Neutrophil swarming and neutrophil BLT1 expression are reduced by immunosuppression. Epithelial infiltration of Ly6G⁺ cells (yellow) in IC and IS mice at 1 to 5 dpi and in sham-infected mice. First image in each panel showing the association between neutrophil swarms (demarcated by white dotted line) and Candida albicans (Ca) (red). Second image in each panel showing BLT1 expression in neutrophil and epithelial cells. Multiple intraepithelial Ly6G⁺ BLT1⁺ neutrophil swarms in IC mice, whereas IS mice show minimal swarm formation and less BLT1 expression in neutrophils. Image inserts show higher magnification image to show morphology of neutrophil aggregates in IS mice at 1 and 3 dpi and their association with C. albicans (red). (B) BLT1 response was assessed by mean fluorescence intensity (MFI).
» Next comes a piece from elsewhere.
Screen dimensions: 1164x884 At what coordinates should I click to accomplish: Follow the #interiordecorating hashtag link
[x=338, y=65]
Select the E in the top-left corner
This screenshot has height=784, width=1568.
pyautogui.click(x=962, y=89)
BLT1 MFI in epithelial cells increased up to day 3 as compared with epithelial BLT1 MFI in sham-infected mice and was reduced by day 5 in both IC and IS mice. (C) Quantification of neutrophil BLT1 (LY6G⁺ BLT1⁺) MFI following C. albicans at 1 to 5 dpi in IC and IS mice compared with sham-infected mice (n = 3 to 4 mice/group) Mean ± SEM is shown. **P < 0.01; ***P < 0.001 (2-way analysis of variance Tukey post-test). Scale bar = 25 µm.

Fig. 6.

Treatment with LTB4 (MK886) inhibitor caused disruption of neutrophil swarming and resulted in Candida albicans (Ca) dissemination into the CT. Neutrophil swarm formation was reduced following administration of an LTB4 biosynthesis inhibitor (MK-886). (A) LTB4 inhibitor reduced the size of swarm formation at 1 dpi, whereas control mice showed intact neutrophil swarms. Swarms in control animals engulfed Ca cells (shown in red with yellow arrows) at 1 dpi, while Ca were largely unassociated with neutrophils in inhibitor-treated mice. (B) Control mice showed dispersion of swarms at 2 dpi with reduced Ca cells, while LTB4 inhibitor treatment showed persistent Ca infection (yellow arrows) along with CT invasion. Ca (red) was found within the epithelium with hyphae (yellow boxes) invading beyond the basement membrane (green dotted line) into the CT in MK-886–treated mice. (C) MK-886 treatment resulted in significant reduction in mean swarm area at 1 dpi compared with the vehicle-treated control group. (D) MK-886 treatment led to significant increase in Ca infection at 3 dpi as compared with the vehicle-treated control group (n = 3 to 4 mice/group). Mean ± SEM is shown. *P < 0.05; ***P < 0.001 (2-way analysis of variance Holm-Sidak post-test). Scale bar = 50 µm. ns = not significant; PAS = periodic acid Schiff.